> EXERCISE DETAILS: When you reach the line that holds "This screenshot has height=169, width=374.", start copying exactly and keep going through the final line of the data, leaving out pictures.

> DATA FOR ANALYSIS:
————————

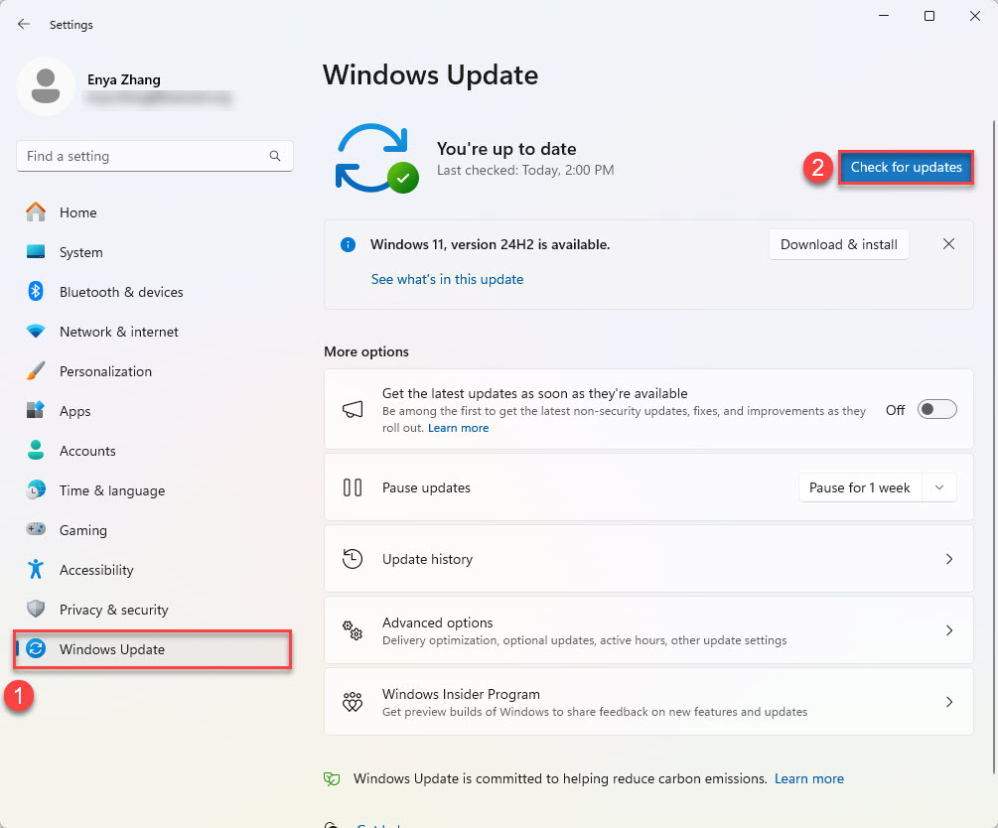
Task: Dismiss the 24H2 available notification
Action: 948,244
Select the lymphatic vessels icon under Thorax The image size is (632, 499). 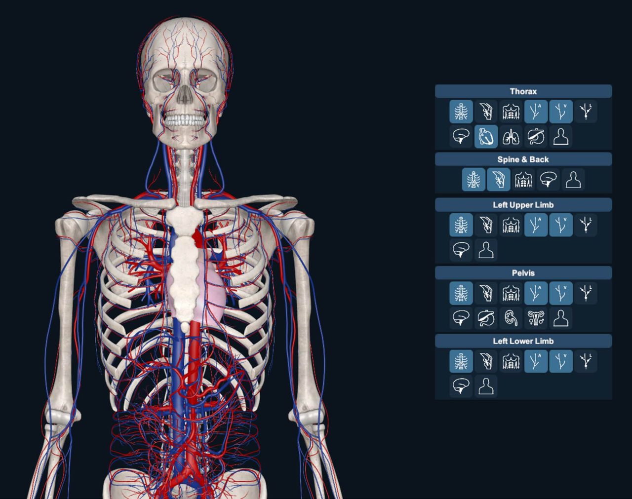(586, 112)
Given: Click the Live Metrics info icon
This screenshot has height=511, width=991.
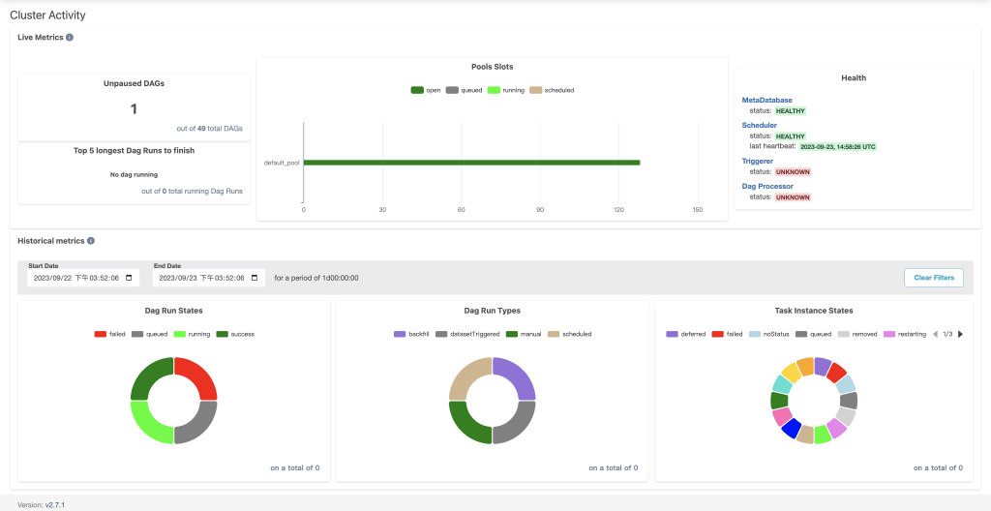Looking at the screenshot, I should tap(70, 38).
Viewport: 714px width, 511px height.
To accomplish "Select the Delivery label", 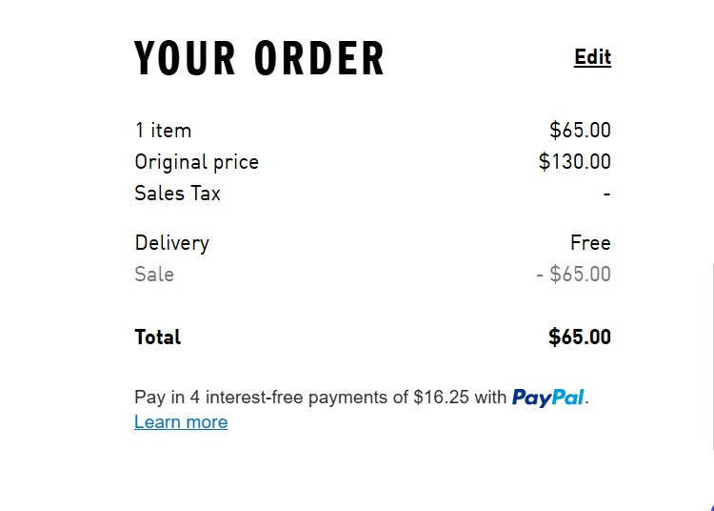I will click(x=171, y=243).
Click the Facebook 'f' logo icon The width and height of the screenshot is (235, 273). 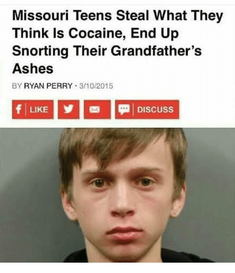(18, 110)
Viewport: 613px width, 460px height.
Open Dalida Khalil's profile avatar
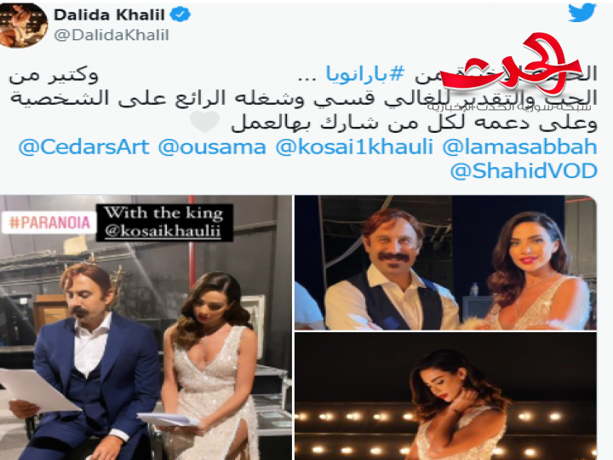(x=22, y=25)
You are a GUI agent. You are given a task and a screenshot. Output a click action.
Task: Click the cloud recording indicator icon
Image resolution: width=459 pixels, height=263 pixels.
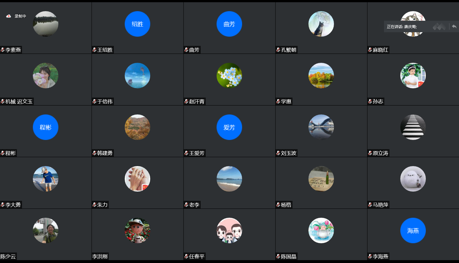(9, 16)
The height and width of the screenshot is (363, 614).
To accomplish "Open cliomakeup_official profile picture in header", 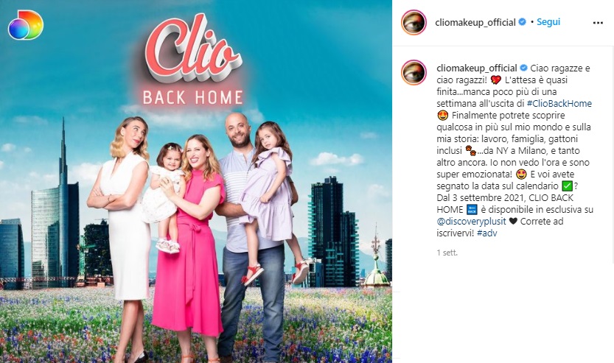I will pyautogui.click(x=414, y=22).
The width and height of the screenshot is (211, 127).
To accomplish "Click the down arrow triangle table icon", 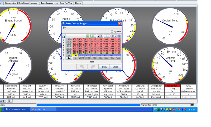I will pos(102,36).
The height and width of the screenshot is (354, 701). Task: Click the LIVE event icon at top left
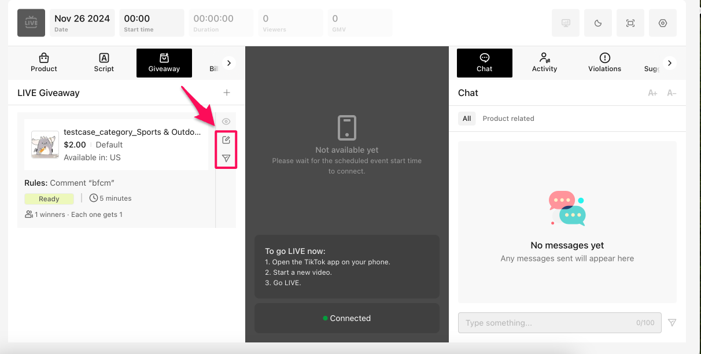point(31,23)
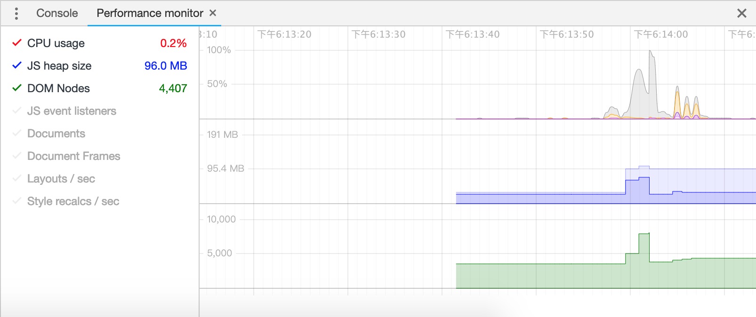Close the Performance monitor tab
Image resolution: width=756 pixels, height=317 pixels.
(213, 13)
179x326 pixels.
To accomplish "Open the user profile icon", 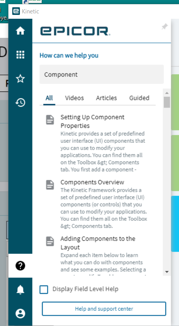I will click(x=20, y=313).
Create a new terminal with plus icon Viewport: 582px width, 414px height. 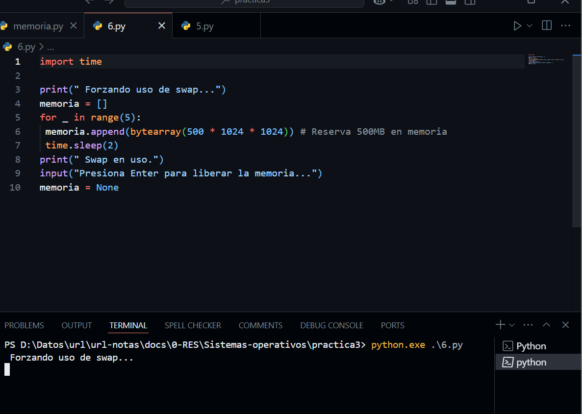500,325
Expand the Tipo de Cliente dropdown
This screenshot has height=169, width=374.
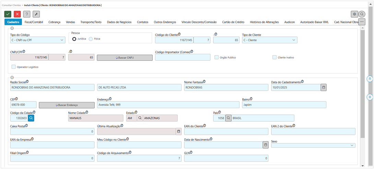(269, 40)
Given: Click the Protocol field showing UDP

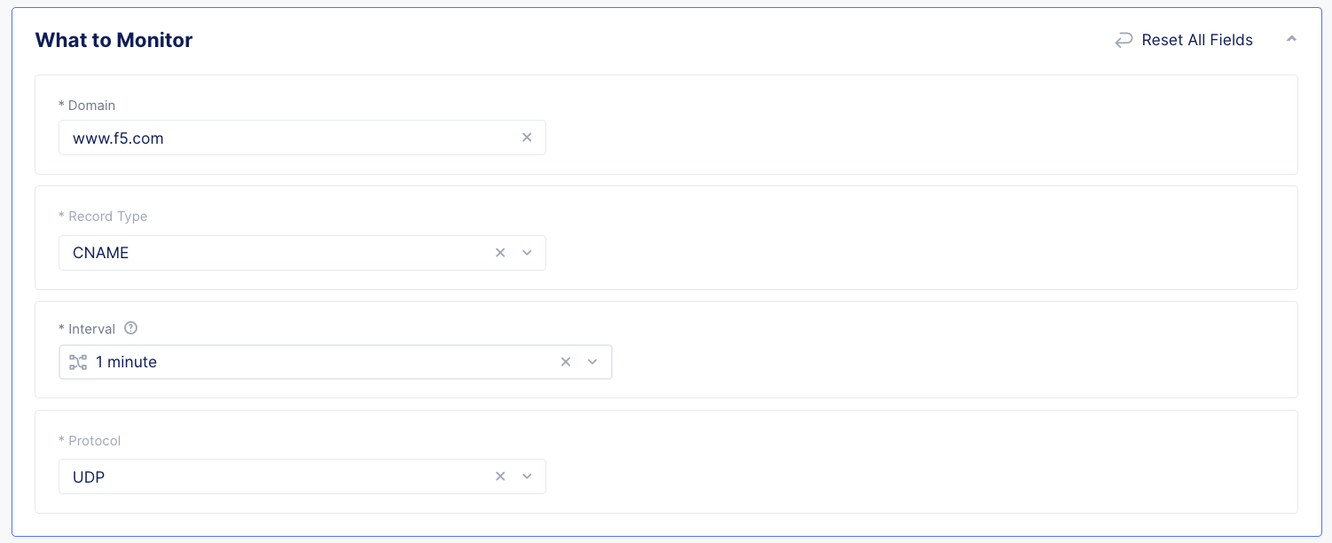Looking at the screenshot, I should coord(266,476).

————————

> SOLUTION TO THIS TASK:
This screenshot has height=169, width=374.
(269, 40)
Given: Click the Protocol field showing UDP

Looking at the screenshot, I should coord(266,476).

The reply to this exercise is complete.